**REQUIREMENT**
Retype the data below exactly, skipping pictures.

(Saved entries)
* * * * * * * * *

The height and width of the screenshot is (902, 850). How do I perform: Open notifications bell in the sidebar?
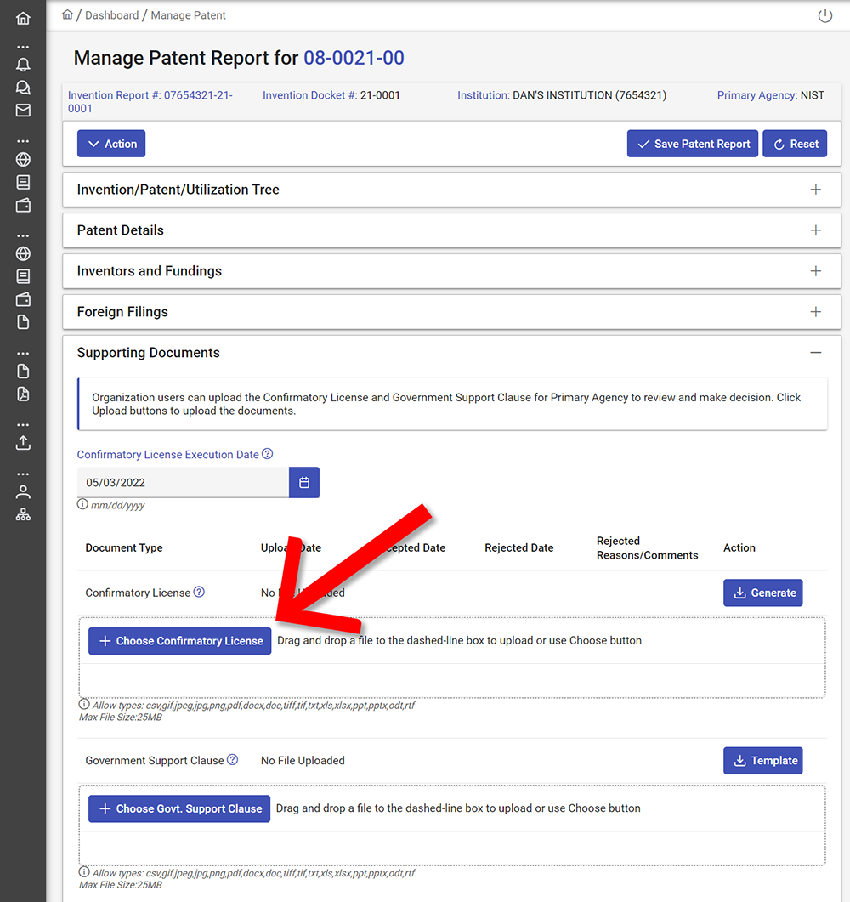click(x=23, y=65)
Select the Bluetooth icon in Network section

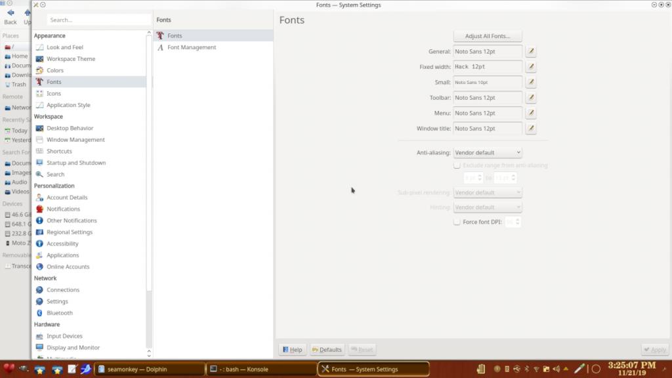coord(39,313)
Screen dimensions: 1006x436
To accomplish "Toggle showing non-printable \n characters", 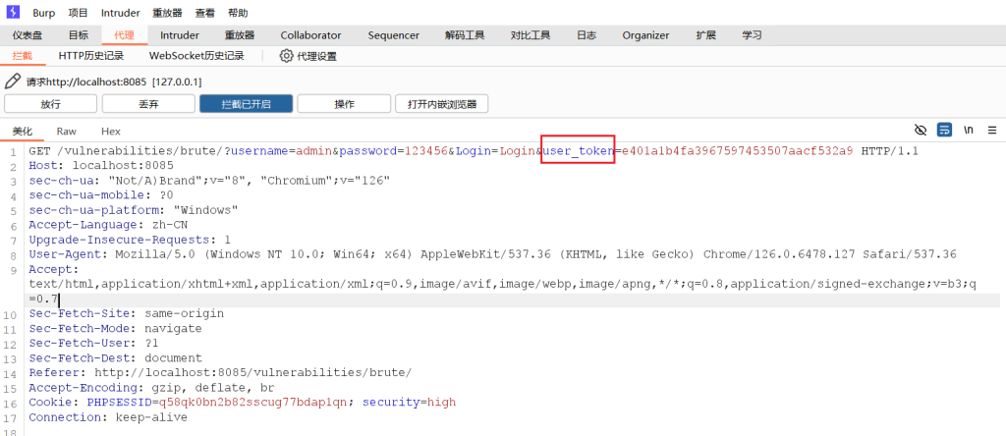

* * * * * * * * *

**EXPECTED ANSWER**
The height and width of the screenshot is (902, 850). How do I perform: Open notifications bell in the sidebar?
click(x=23, y=65)
Select the Bluetooth icon in Network section

coord(39,313)
Screen dimensions: 1006x436
To accomplish "Toggle showing non-printable \n characters", 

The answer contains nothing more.